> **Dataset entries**
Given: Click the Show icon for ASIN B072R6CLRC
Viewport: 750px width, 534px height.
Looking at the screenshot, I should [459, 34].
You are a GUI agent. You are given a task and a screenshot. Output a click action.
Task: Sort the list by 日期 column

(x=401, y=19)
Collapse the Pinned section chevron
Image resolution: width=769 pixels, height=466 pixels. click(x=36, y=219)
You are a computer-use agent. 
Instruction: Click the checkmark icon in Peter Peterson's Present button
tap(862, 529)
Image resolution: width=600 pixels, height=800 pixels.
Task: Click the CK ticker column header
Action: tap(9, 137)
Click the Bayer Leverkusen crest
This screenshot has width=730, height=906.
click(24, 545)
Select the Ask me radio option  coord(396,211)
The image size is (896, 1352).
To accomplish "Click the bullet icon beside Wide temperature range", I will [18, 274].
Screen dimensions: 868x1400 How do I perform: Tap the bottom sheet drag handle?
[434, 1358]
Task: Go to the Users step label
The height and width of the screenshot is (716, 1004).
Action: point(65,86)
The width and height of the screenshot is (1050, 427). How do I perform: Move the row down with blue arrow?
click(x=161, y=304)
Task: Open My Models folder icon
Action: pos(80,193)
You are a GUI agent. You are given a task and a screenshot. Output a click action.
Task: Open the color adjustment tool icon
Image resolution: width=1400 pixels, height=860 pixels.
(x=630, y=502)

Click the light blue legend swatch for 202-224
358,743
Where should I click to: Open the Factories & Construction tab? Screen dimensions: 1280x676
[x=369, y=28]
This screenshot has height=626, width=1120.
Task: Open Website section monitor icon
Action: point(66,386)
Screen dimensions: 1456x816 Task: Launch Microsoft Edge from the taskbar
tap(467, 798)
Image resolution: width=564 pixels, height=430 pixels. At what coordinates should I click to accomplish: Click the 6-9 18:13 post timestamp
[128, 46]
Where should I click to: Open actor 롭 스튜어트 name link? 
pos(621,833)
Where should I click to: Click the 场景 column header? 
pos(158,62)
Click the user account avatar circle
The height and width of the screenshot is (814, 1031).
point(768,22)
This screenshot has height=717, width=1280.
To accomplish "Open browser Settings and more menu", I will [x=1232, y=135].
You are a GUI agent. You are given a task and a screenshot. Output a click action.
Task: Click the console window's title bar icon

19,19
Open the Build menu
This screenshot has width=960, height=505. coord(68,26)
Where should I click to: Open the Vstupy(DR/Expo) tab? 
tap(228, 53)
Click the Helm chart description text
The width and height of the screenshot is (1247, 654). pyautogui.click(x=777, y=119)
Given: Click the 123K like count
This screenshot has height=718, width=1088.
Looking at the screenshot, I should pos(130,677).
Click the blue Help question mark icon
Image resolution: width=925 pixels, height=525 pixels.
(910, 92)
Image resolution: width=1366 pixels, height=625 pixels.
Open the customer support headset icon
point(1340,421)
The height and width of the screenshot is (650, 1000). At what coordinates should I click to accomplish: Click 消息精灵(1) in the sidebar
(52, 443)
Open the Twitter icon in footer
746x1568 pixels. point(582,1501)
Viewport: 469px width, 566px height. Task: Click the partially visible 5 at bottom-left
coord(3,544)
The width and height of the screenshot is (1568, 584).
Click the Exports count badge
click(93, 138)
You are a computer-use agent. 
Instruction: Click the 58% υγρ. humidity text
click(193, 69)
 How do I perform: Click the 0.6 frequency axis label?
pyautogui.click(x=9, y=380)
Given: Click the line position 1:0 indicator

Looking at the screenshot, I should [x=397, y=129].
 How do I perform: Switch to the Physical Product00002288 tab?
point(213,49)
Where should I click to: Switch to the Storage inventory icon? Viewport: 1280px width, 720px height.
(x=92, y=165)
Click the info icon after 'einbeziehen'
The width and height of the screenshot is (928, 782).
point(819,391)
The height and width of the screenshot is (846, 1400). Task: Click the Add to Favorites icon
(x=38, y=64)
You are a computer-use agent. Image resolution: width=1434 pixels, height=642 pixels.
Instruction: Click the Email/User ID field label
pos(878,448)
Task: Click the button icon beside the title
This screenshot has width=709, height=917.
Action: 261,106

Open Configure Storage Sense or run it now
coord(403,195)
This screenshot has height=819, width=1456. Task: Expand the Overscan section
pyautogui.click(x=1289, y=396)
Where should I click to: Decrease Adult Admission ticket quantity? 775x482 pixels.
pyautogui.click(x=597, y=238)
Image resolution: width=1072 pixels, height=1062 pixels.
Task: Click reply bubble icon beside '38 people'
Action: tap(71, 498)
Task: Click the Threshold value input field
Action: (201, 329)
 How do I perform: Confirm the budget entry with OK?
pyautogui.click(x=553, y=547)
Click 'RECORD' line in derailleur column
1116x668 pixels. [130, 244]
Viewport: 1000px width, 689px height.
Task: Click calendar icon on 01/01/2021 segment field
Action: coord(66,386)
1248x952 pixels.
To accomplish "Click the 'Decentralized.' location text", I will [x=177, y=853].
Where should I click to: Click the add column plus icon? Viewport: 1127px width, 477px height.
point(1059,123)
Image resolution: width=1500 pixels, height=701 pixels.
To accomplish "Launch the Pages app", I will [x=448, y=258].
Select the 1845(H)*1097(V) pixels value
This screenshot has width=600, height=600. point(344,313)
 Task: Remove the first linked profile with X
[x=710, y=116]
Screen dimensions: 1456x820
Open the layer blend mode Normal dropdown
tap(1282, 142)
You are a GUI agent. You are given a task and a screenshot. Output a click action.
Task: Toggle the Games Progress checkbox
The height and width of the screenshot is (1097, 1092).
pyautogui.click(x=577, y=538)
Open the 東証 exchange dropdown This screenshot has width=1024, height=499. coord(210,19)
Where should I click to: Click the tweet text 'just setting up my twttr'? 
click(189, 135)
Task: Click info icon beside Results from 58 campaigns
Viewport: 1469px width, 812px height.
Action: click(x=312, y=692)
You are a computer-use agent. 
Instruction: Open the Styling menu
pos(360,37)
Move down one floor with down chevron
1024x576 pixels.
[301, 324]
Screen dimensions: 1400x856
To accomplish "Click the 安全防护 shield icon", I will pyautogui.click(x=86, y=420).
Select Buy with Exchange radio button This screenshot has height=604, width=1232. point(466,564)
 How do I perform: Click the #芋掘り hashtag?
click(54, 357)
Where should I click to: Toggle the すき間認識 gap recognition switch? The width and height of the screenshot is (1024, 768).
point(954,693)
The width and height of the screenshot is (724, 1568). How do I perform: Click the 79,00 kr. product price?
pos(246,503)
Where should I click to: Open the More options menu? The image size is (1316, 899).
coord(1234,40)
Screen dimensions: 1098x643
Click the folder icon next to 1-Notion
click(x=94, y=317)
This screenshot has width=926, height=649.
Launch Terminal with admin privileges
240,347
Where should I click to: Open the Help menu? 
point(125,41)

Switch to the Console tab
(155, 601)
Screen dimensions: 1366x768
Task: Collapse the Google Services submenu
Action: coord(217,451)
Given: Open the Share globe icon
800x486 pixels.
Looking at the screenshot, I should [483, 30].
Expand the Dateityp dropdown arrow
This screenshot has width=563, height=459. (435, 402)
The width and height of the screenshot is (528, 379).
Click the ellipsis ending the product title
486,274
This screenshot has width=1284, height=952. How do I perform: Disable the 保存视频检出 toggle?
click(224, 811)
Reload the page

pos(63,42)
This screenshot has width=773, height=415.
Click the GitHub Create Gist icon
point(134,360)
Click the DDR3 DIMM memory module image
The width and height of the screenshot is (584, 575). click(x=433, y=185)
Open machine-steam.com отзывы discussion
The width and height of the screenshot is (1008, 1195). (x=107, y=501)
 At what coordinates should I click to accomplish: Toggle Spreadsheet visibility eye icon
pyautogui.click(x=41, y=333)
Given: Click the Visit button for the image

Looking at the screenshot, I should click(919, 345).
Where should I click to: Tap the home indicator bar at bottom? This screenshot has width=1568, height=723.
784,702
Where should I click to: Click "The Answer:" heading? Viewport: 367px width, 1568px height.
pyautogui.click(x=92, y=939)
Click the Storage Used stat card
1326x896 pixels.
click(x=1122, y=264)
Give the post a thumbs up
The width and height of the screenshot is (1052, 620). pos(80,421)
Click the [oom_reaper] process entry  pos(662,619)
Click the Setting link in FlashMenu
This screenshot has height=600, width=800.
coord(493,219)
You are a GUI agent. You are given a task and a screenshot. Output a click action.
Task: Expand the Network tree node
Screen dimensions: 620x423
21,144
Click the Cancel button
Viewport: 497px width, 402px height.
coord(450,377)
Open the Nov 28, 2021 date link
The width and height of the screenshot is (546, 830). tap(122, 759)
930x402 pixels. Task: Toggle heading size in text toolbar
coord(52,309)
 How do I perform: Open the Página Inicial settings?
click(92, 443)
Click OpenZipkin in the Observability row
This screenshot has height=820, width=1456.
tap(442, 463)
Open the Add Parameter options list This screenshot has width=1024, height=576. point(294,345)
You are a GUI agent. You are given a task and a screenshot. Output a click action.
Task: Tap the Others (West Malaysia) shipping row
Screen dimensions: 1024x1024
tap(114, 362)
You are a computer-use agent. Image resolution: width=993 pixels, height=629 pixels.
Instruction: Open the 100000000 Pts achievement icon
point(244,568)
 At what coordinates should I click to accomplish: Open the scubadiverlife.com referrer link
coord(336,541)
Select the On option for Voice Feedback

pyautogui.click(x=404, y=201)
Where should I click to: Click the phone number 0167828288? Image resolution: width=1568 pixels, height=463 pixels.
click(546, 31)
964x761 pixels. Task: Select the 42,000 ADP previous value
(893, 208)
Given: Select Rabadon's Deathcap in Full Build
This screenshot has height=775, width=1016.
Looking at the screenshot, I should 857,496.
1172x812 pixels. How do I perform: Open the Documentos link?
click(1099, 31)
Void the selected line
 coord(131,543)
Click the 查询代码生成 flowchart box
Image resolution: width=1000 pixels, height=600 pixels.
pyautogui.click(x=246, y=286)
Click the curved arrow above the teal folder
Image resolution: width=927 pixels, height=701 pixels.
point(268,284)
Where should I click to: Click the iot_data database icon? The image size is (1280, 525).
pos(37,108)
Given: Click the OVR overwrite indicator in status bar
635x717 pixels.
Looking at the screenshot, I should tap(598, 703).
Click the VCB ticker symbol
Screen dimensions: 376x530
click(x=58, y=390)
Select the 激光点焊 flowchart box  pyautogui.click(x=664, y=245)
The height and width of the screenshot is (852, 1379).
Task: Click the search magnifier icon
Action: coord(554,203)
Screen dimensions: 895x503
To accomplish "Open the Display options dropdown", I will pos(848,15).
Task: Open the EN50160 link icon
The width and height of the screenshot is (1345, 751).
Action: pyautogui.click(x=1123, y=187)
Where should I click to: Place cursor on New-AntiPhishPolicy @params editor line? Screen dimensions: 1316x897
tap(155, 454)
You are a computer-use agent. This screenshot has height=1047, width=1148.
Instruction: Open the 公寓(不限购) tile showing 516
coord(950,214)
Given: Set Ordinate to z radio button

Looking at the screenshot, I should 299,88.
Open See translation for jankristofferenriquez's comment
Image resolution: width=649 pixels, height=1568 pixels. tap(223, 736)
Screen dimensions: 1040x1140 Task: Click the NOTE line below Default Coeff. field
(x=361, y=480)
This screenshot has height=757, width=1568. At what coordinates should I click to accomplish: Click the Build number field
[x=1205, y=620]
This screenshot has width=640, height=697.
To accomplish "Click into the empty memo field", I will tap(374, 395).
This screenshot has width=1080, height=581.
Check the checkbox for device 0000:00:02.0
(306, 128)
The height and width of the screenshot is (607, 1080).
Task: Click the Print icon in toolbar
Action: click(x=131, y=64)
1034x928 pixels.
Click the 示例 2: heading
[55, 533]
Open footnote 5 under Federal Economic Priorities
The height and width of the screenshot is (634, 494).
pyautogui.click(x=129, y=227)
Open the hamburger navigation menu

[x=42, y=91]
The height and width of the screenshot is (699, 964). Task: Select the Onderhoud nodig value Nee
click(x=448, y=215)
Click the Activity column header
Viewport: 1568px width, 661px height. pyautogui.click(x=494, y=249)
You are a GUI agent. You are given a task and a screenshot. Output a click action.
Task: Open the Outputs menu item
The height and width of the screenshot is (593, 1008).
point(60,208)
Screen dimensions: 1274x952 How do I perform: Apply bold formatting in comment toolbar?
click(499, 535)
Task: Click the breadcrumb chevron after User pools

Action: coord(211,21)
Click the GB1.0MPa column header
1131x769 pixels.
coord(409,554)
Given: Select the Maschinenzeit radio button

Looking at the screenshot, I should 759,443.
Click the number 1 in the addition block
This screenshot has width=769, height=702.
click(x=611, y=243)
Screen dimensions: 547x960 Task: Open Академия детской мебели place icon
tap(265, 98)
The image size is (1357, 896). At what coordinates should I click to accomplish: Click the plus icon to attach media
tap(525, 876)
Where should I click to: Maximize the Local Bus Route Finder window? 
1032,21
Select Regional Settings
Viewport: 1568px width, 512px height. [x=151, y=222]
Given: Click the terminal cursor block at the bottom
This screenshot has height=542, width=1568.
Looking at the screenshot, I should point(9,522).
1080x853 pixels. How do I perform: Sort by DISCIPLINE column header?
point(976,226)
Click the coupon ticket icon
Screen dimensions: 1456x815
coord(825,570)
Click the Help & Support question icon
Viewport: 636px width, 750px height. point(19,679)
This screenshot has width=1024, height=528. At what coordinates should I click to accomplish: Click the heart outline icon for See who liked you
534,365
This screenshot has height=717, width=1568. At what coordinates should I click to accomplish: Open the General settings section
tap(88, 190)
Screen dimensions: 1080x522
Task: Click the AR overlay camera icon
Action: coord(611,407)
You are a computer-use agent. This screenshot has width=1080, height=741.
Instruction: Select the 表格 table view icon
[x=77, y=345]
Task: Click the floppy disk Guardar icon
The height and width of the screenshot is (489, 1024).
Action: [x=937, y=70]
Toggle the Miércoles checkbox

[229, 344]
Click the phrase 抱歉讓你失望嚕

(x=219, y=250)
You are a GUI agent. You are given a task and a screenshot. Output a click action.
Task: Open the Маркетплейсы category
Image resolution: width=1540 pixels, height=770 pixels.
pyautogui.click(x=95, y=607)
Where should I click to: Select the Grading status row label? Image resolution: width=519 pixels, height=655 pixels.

> **The task**
Only one stretch of the data above is needed. Restate it word for word, from the line containing "Instruction: Open the 公寓(不限购)" through the line containing "This screenshot has width=640, height=697.", both ends included.

> **Response below**
Instruction: Open the 公寓(不限购) tile showing 516
coord(950,214)
Given: Set Ordinate to z radio button

Looking at the screenshot, I should 299,88.
Open See translation for jankristofferenriquez's comment
Image resolution: width=649 pixels, height=1568 pixels. tap(223, 736)
Screen dimensions: 1040x1140 Task: Click the NOTE line below Default Coeff. field
(x=361, y=480)
This screenshot has height=757, width=1568. At what coordinates should I click to accomplish: Click the Build number field
[x=1205, y=620]
This screenshot has width=640, height=697.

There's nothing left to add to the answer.